--- GIVEN ENTRIES ---

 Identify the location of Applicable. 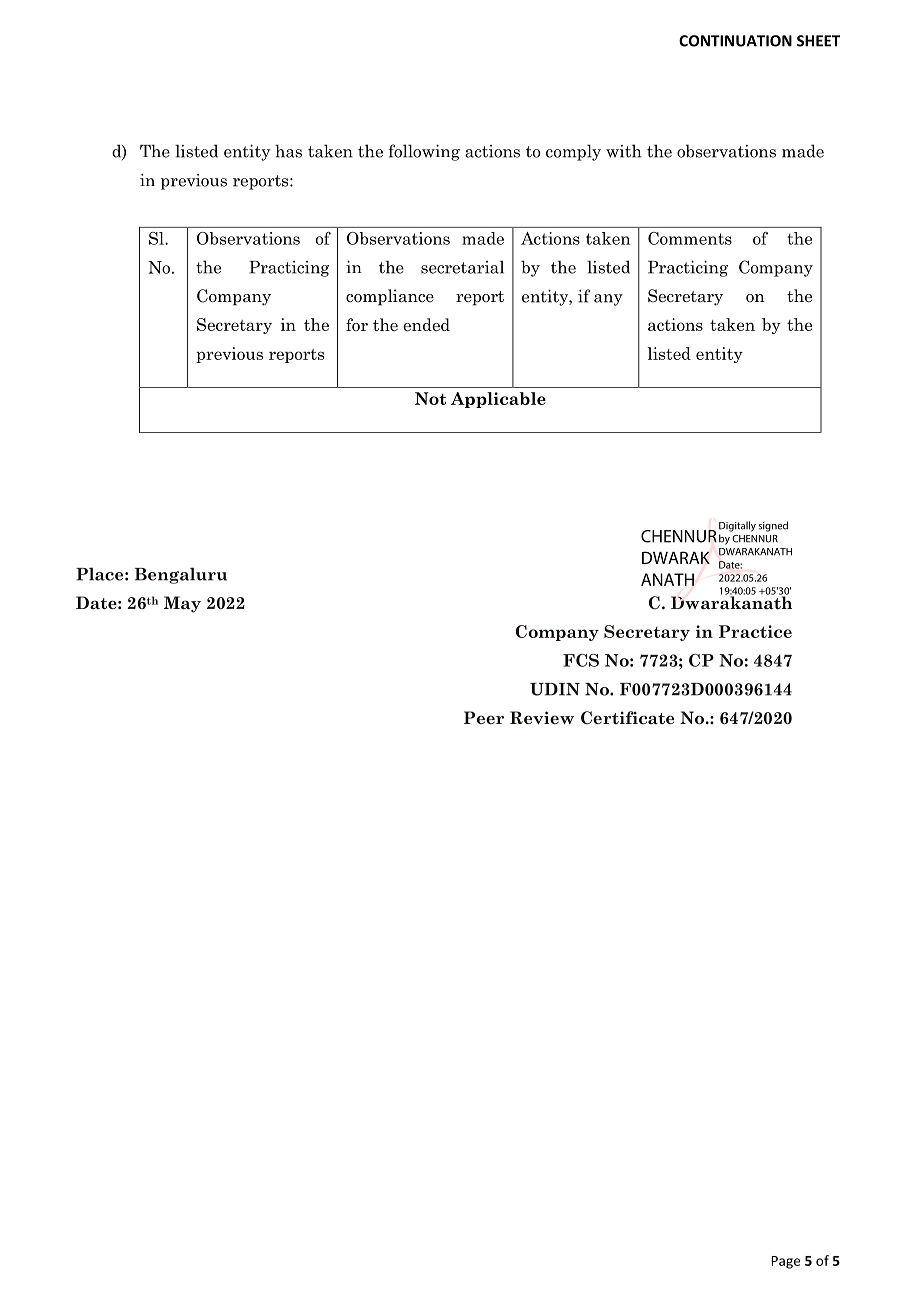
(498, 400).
...
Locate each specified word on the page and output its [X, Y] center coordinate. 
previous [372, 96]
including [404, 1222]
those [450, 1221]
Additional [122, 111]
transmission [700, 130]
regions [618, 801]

--- WHAT THE EXERCISE ASKS ---
Quote the material starting with the line that contains "including [404, 1222]" and going on through the line that contains "regions [618, 801]", reproducing only those lines.

--- COMPLETED TASK ---
including [404, 1222]
those [450, 1221]
Additional [122, 111]
transmission [700, 130]
regions [618, 801]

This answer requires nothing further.